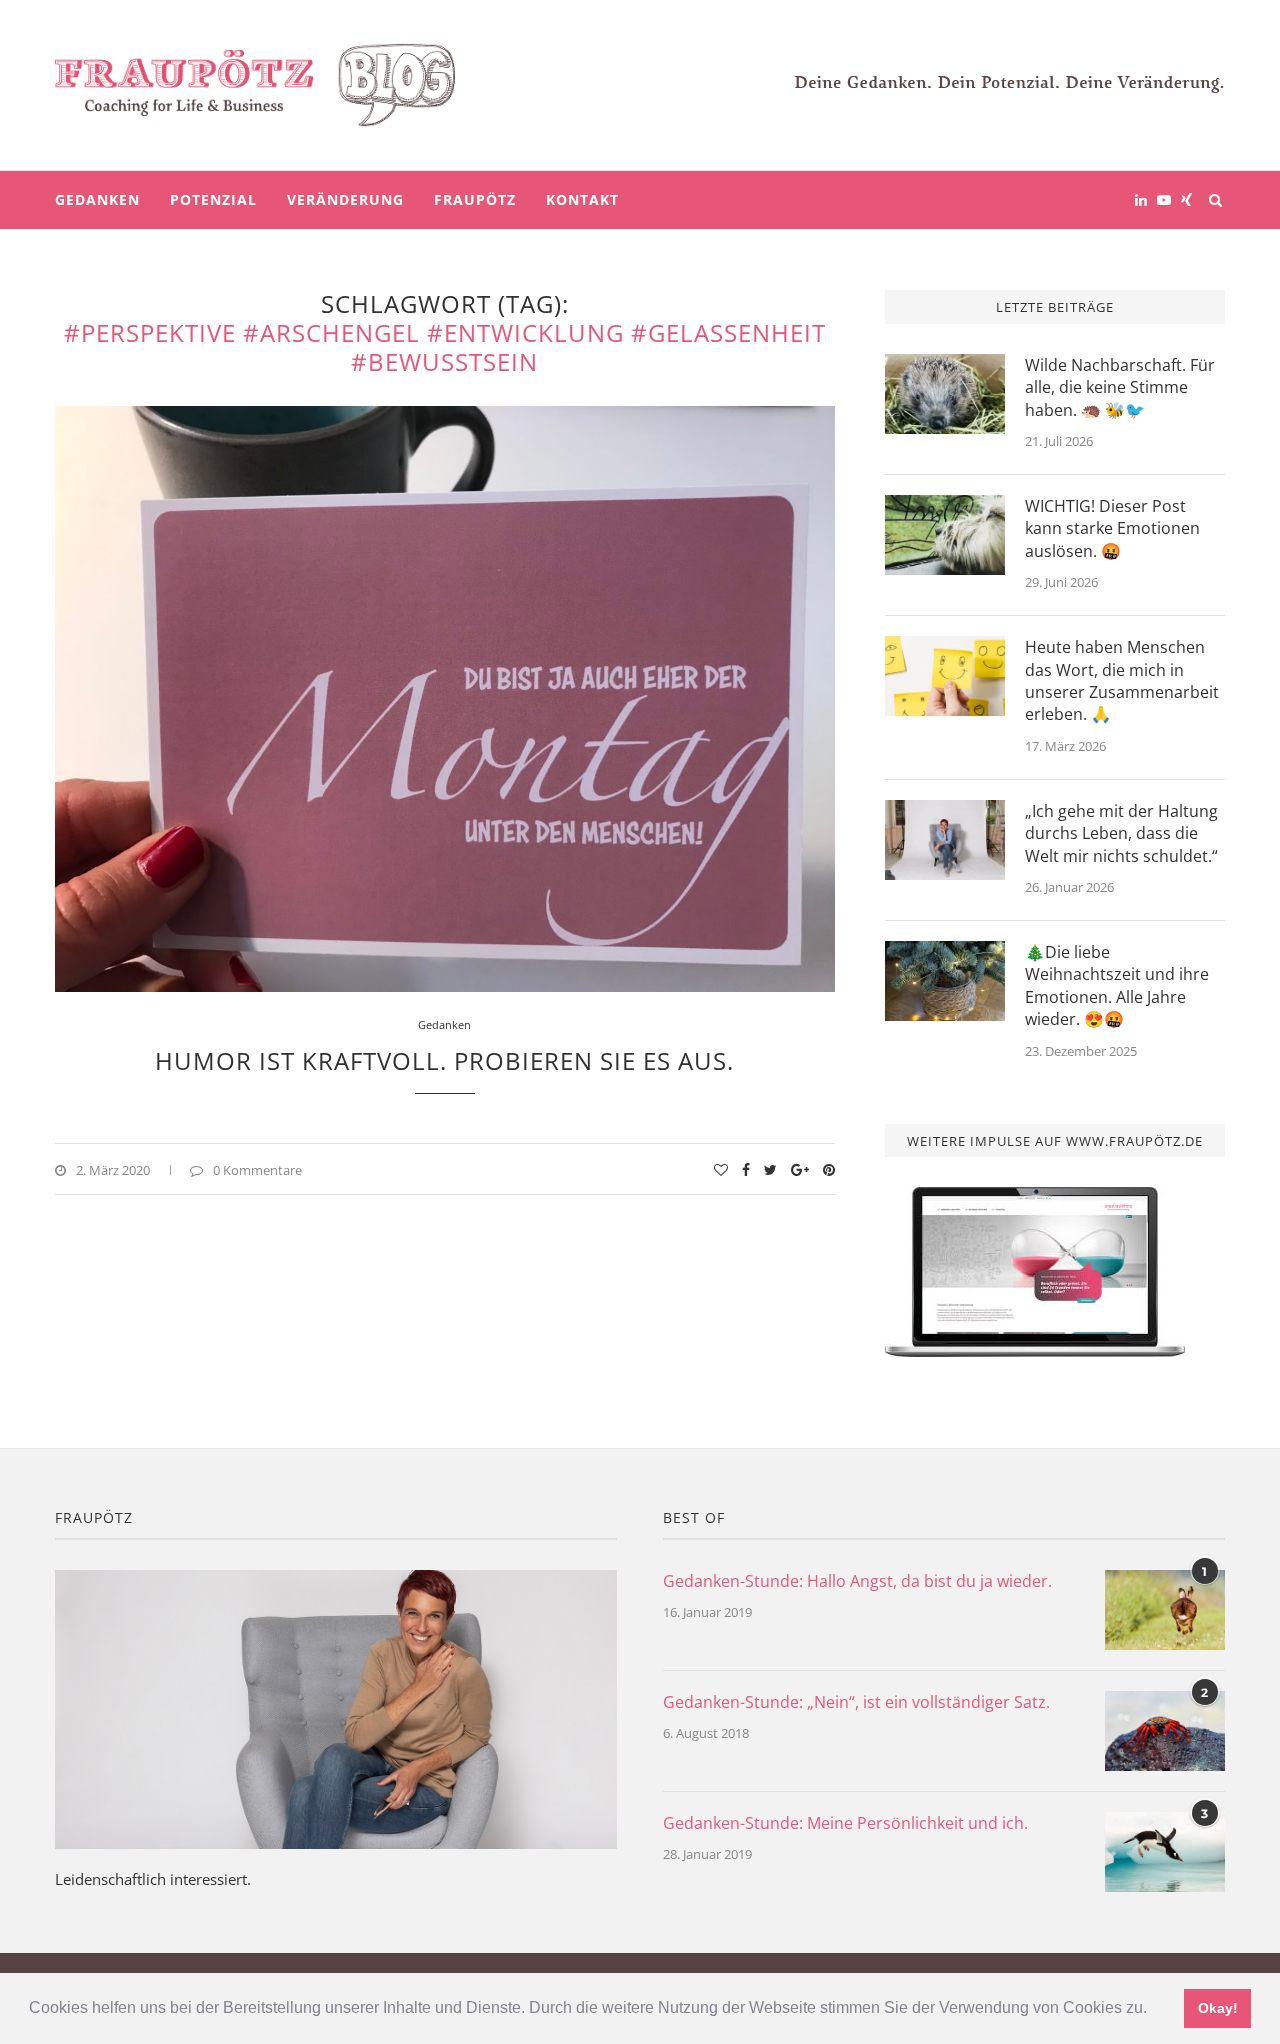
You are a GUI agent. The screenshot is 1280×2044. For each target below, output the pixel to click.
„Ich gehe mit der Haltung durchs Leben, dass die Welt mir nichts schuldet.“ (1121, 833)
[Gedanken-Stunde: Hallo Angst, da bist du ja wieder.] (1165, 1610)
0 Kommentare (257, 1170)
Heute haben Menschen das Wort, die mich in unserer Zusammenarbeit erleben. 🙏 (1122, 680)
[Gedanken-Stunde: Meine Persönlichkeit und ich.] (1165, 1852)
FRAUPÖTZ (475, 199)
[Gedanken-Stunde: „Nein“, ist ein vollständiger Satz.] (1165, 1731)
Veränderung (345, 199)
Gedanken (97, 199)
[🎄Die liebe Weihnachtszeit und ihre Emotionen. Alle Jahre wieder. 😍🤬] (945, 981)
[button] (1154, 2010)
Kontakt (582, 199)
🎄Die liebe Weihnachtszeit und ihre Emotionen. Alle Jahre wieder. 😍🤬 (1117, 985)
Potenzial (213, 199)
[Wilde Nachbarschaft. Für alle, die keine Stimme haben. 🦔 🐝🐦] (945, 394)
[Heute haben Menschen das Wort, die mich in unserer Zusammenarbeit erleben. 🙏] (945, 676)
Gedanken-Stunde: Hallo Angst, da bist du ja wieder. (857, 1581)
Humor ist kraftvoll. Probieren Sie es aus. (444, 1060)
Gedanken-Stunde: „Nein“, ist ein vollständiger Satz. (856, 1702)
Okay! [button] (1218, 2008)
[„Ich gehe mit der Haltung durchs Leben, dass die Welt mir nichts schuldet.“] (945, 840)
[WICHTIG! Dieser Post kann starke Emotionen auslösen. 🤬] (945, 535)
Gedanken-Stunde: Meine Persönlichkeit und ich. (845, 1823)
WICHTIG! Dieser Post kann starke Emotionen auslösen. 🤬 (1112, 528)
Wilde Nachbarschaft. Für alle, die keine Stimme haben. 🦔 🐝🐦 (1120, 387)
---
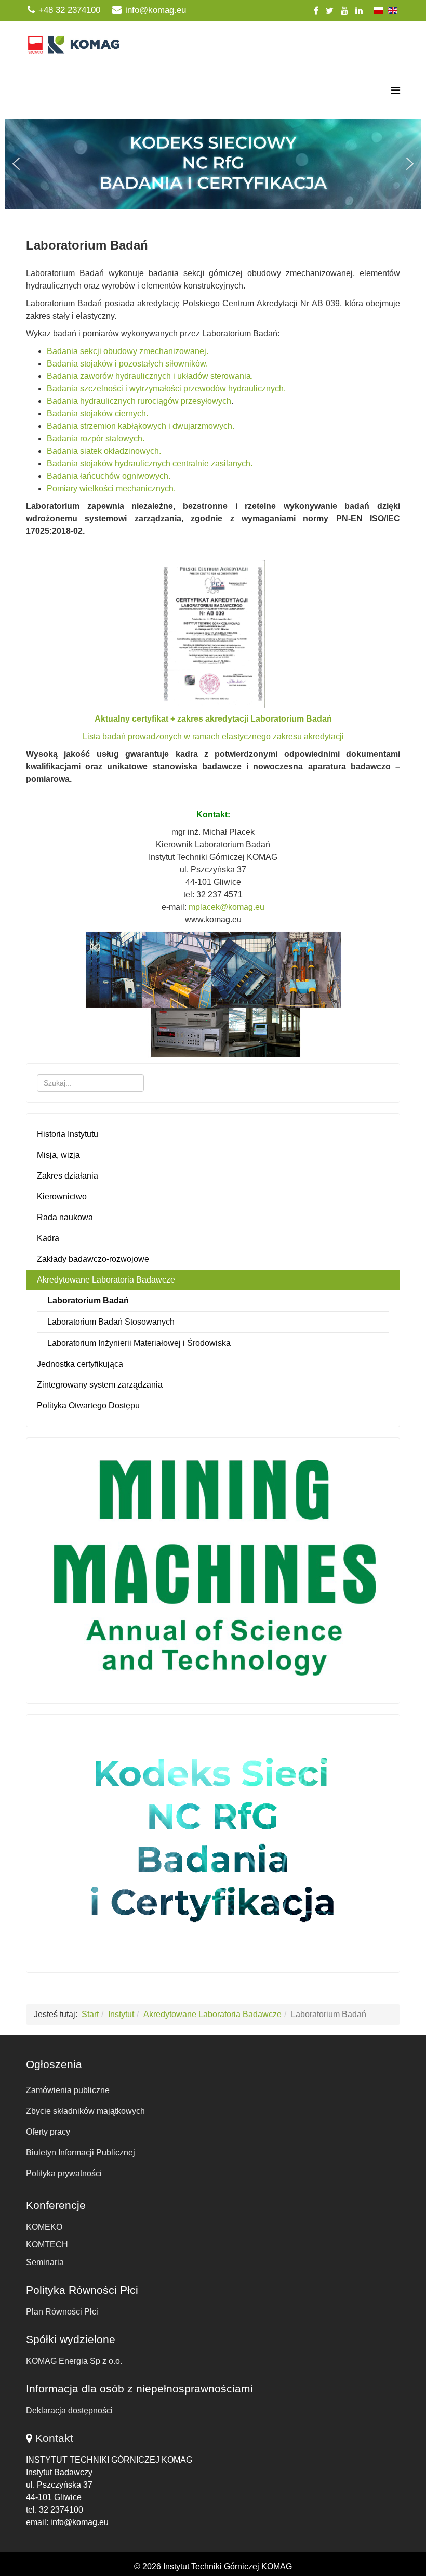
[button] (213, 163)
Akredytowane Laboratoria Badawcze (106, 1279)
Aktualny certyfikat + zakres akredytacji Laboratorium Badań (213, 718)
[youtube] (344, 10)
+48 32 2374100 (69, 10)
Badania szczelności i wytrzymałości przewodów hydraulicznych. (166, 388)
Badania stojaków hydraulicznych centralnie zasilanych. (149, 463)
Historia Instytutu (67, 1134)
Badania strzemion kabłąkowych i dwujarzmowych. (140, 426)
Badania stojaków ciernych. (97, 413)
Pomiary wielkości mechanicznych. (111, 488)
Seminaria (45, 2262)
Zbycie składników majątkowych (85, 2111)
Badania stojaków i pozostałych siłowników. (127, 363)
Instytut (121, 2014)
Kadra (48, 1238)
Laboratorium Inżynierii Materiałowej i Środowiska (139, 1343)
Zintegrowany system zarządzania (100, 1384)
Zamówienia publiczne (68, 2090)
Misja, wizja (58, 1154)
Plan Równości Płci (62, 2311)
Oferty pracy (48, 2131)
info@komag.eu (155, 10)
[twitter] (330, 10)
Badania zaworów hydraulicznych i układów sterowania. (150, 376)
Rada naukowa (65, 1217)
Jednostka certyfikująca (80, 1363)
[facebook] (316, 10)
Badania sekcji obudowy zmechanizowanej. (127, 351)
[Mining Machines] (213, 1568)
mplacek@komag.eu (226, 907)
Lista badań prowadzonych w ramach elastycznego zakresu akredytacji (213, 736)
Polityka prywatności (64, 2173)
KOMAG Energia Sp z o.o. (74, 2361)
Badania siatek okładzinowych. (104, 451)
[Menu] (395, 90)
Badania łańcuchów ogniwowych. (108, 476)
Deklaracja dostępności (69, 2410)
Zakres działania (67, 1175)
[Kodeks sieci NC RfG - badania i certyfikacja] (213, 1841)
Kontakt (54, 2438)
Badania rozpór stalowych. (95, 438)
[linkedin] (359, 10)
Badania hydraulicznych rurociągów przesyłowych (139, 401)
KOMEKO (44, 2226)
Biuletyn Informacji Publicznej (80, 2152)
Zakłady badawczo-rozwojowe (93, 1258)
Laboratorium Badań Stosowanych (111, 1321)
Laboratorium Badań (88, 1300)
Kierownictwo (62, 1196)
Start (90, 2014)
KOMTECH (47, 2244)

# [Exercise requirements]
Which lines run from the one holding "You are a GUI" through the one holding "[Gedanken-Stunde: Hallo Angst, da" in the records above? Repeat them exactly, both included, and nothing more.

# [Result for this exercise]
You are a GUI agent. The screenshot is 1280×2044. For each target below, output the pixel to click.
„Ich gehe mit der Haltung durchs Leben, dass die Welt mir nichts schuldet.“ (1121, 833)
[Gedanken-Stunde: Hallo Angst, da bist du ja wieder.] (1165, 1610)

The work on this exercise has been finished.